> REQUIRED ACTION:
Report how many lines of the records below include the word "agent". Give nothing but the number.

Dataset entries:
────────────────

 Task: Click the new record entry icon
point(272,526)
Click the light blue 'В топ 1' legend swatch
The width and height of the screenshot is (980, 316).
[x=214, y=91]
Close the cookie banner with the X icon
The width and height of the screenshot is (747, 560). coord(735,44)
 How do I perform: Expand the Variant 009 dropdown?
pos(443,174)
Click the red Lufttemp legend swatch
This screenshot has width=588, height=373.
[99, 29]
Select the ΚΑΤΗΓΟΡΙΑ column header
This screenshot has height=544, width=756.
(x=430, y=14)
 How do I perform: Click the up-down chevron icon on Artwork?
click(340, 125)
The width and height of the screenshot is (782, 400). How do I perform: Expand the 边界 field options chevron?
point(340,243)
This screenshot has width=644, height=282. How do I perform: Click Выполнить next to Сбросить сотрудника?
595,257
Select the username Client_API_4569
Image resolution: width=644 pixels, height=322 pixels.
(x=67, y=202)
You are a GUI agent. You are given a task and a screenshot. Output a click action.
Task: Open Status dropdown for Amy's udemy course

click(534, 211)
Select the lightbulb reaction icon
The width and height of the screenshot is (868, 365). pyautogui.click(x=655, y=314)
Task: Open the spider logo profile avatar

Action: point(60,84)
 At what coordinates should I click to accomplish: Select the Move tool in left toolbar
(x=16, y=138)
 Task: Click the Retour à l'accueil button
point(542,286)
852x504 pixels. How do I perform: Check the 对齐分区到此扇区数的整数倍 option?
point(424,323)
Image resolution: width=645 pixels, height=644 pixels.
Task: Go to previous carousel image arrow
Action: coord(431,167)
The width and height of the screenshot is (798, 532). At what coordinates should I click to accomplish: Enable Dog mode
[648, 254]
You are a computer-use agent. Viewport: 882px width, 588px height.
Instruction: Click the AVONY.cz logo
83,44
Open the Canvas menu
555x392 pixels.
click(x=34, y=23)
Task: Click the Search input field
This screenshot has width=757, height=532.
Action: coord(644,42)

────────────────

> RESPONSE:
2